Fue entonces cuando me rendí a las fuerzas del mundo. Ya no me importaba si me hundía o si flotaba, si respiraba aire o agua, si vivía o moría. Ni siquiera me molesté en contemplar la tormenta, y menos aún la luna que se desplazaba por encima de mí, ni las estrellas. Lo único que quería era dormir; o, mejor, sumirme en la indiferencia, o, mejor aún, en la inconsciencia. Por eso dejé que las olas me dieran la vuelta y estiré todo lo que pude brazos y piernas para que la corriente me arrastrara donde quisiera.
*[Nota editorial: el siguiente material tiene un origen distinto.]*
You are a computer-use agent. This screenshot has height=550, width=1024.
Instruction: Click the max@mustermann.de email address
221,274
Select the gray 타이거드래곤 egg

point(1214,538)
Lo que prefería (en el supuesto de que hubiera tenido voluntad para elegir) era perderme en el olvido. Pero mi destino, algo que mi mente aturdida y mi cuerpo entumecido sólo me permitieron entender muy poco a poco, era vivir.
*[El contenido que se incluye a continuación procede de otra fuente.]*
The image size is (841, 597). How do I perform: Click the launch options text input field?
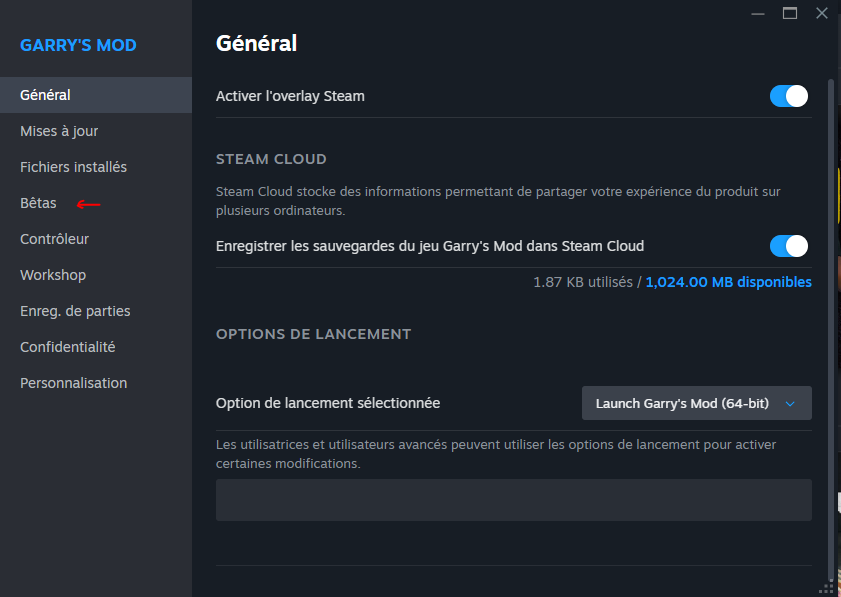click(x=513, y=500)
Sobrevivir, en cualquier caso. Porque mientras otros luchaban y morían a sotavento del barco, yo me vi elevado y arrastrado, alejado de las furiosas arremetidas de las olas, a lo largo del borde del arrecife que había sido nuestra perdición, hasta que llegué a un trecho de aguas acunadas entre una medialuna de roca y la playa.
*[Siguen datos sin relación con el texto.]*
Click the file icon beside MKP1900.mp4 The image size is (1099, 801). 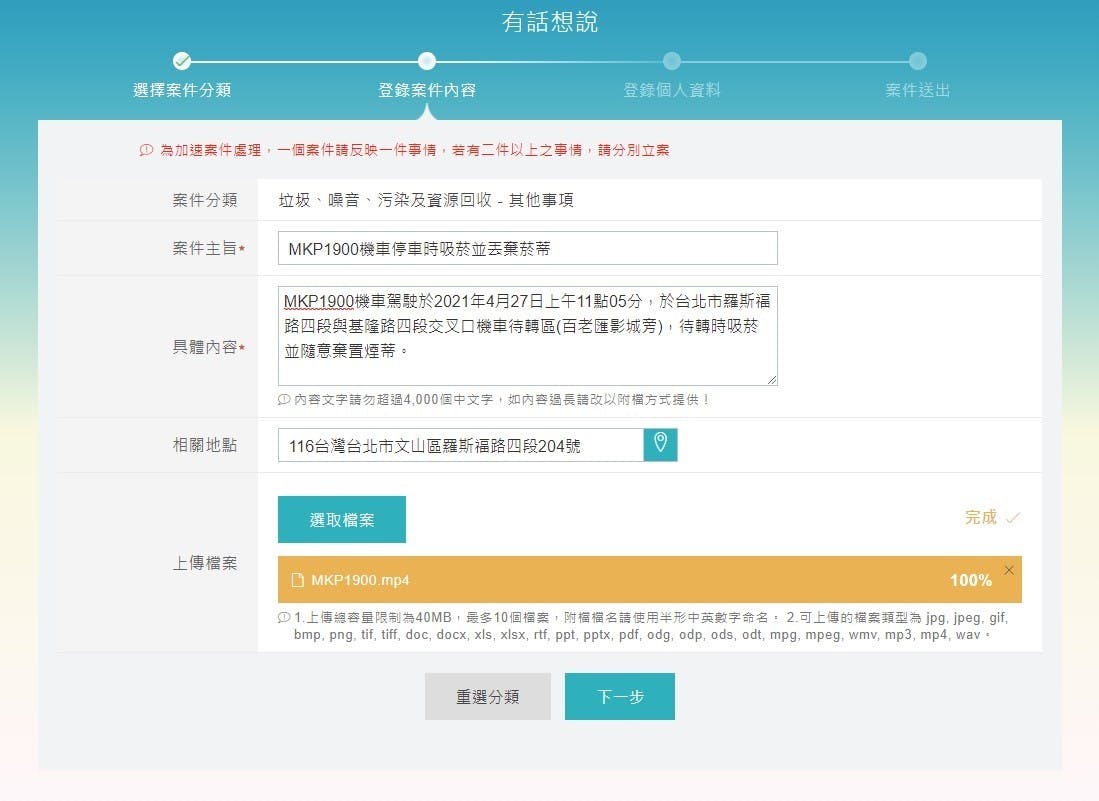297,581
En un primer momento no vi qué tipo de lugar era ni si se trataba de un puerto seguro. Pero a medida que el calor y el reposo permitieron que volviera a mi cuerpo la capacidad de sentir, así como la conciencia a mi cabeza, me di cuenta de que en ese refugio el agua estaba tan en calma como en un lago. Como un hombre que se hubiera levantado de la tumba; alcé la cabeza y miré alrededor. A mi izquierda, a sólo un centenar de metros mar adentro pero, por lo que parecía, en otro mundo, vi que las olas iluminadas por la luna seguían batiendo contra el Nightingale, tan remoto como si fuera un grabado sobre cristal. Cerniéndose muy cerca de mí, a la derecha, estaban los acantilados negros que había creído sin rasgos, pero que, como descubrí, tenían abiertos por las paredes pequeños senderos aquí y allá, con peldaños ingeniosamente tallados en la piedra y barandillas de cuerda. A sus pies se extendía una estrecha playa en suave pendiente. Mientras me dejaba llevar flotando hacia allí, oí que las olas ya no eran más que ondulaciones que producían un pacífico estrépito plateado.

Me había salvado, con la misma certeza que si el mar me hubiera elegido. Me había salvado, junto con otra persona que ya me aguardaba en la costa. No sabía quién era, sólo que parecía esbelta y juvenil, llevaba la cabeza cubierta con un chal y no podía verle la cara. Cuando me dejé arrastrar un poco más y sentí que mis hombros rozaban contra piedras lisas, esa figura alzó una mano en un solemne saludo y habló una voz.

—¿Estás ahí, Jim? —dijo la voz con una dulce nota que reconocí—. ¿Eres tú?